The latest attack on Cornelia, a community with a population of about 4,000 tucked in the northern part of the state, took the city’s administrative software offline, but left a majority of public services unaffected. But this was after the city was hit with a cyberattack in September 2019, prompting the city to spend nearly $30,000 to upgrade its firewall, hoping to prevent yet another incident.
Yet this incident, said Philp Reiner, a former National Security Council official and chief executive of the Institute for Security and Technology, suggests that perhaps city and regional governments shouldn’t be expected to prevent ransomware attacks entirely on their own.
“There are tools that are available, sometimes even for free, that could be very beneficial to state and local actors,” said Reiner, whose organization last week announced the creation of a ransomware task force that will produce a framework designed to help cities like Cornelia. “They’re just not aware that that’s available to them. There’s training abilities that could be provided to those state and local officials that they could get access to that quite honestly would give them the ability to better defend themselves and handle it on their own. But these are silos of work that do not ever cross.”
Reiner told StateScoop the task force’s framework will capture what works well in cybersecurity, as well as where gaps are, pooling the expertise of organizations like Microsoft, McAfee, the Cyber Threat Alliance and a security and law center at the University of Texas at Austin.
2021 will be ‘more difficult’
The frequency and scope of ransomware incidents have gotten worse in 2020. Hackers have increasingly sought to steal the information of their targets, rather than simply freeze their systems, bringing more attacks this year on K-12 school systems and hospitals, which often lack the internal IT staff to defend themselves. There’s been at least 80 publicly reported ransomware attacks on health care providers in 2020, according to Allan Liska, a ransomware specialist at the threat intelligence company Recorded Future.
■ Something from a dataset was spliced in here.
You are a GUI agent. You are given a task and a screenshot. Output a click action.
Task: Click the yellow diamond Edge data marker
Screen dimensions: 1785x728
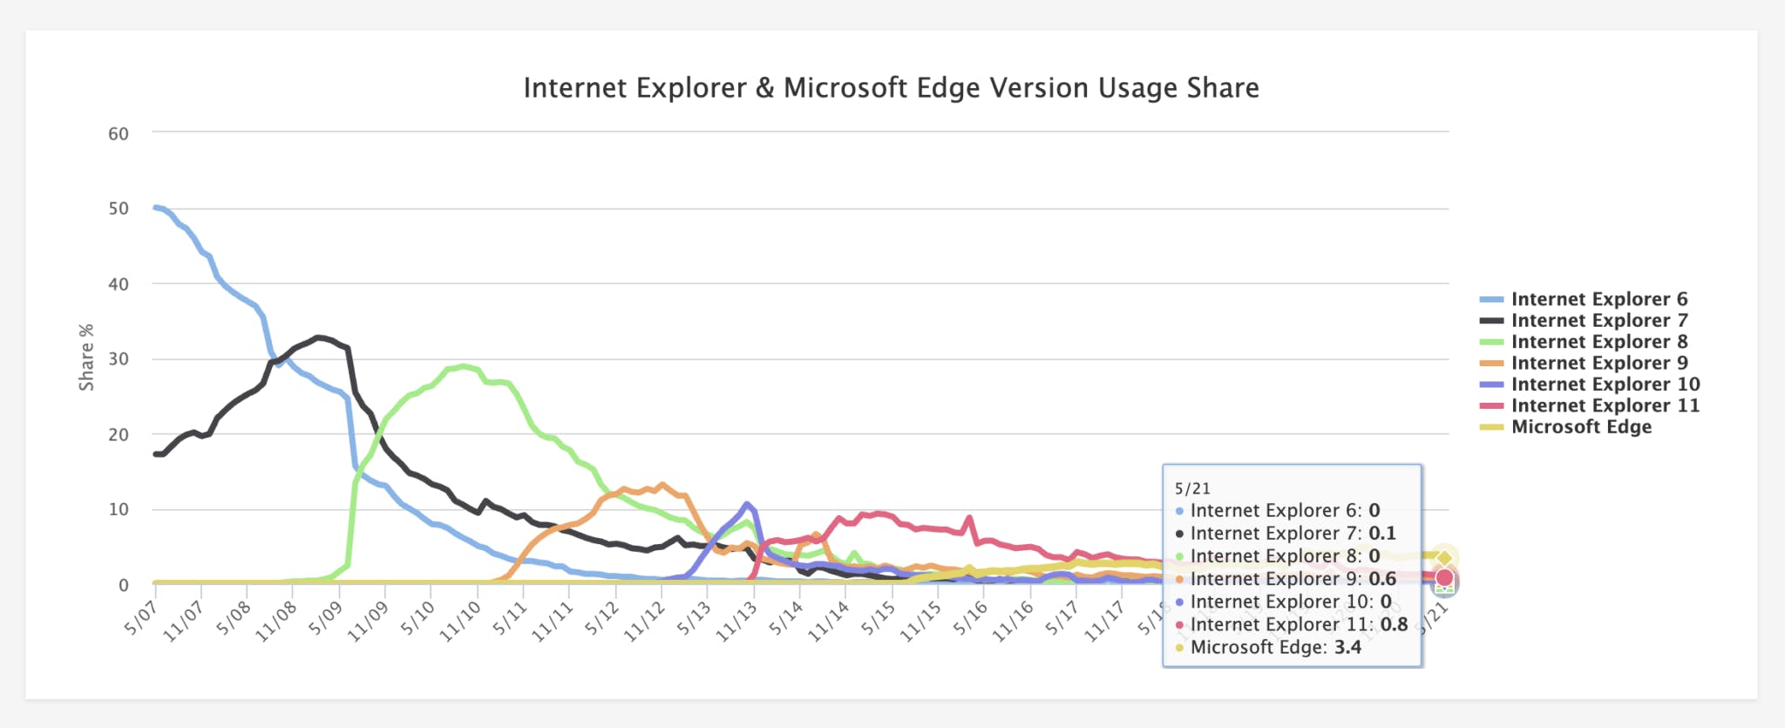point(1444,558)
“The prevalence of this style of attack is going to continue to increase in its breadth and depth, if you will, and the severity of these types of attacks is going to continue to increase,” Reiner said. “Across the board, anybody you talk to will say the same thing: 2021 is going to be that much more difficult for everybody when it comes to ransomware.”
Ransomware is also increasingly lucrative, Reiner said. Malicious actors have figured out that certain organizations are “soft targets,” he said, that haven’t designed their cybersecurity with ransomware in mind.
The shift to remote work during the pandemic has also, in many cases, expanded the attack surface of these institutions, he said, creating more opportunities for malicious actors.
But the incoming presidential administration could improve the resources available to state and local governments, Reiner said. In a statement released earlier this month, President-elect Joe Biden said that he would make cybersecurity a top priority during his administration, with investments in cybersecurity infrastructure and in intergovernmental partnerships. In a news conference in Delaware last Tuesday, Biden admonished President Donald Trump for not prioritizing cybersecurity during his tenure, claiming that he would respond to the widespread SolarWinds hack recently shown to have compromised several federal agencies.
Some federal lawmakers have also called for greater cybersecurity assistance to state and local governments in the past few months, including Rep. Lauren Underwood, D-Ill, head of the House Homeland Security Committee’s panel on cybersecurity. The FBI and Department of Homeland Security have long directed government agencies always to refuse paying hackers, but Underwood said that’s not enough.
“It is not realistic to tell state and local governments, hospitals or small businesses to simply to not pay a ransom demand,” Underwood said at a cybersecurity event in Washington, D.C. in November. “Instead we must empower potential ransomware victims with options and weaken their attackers. That means helping state and local governments and critical infrastructure operators improve their cybersecurity postures.”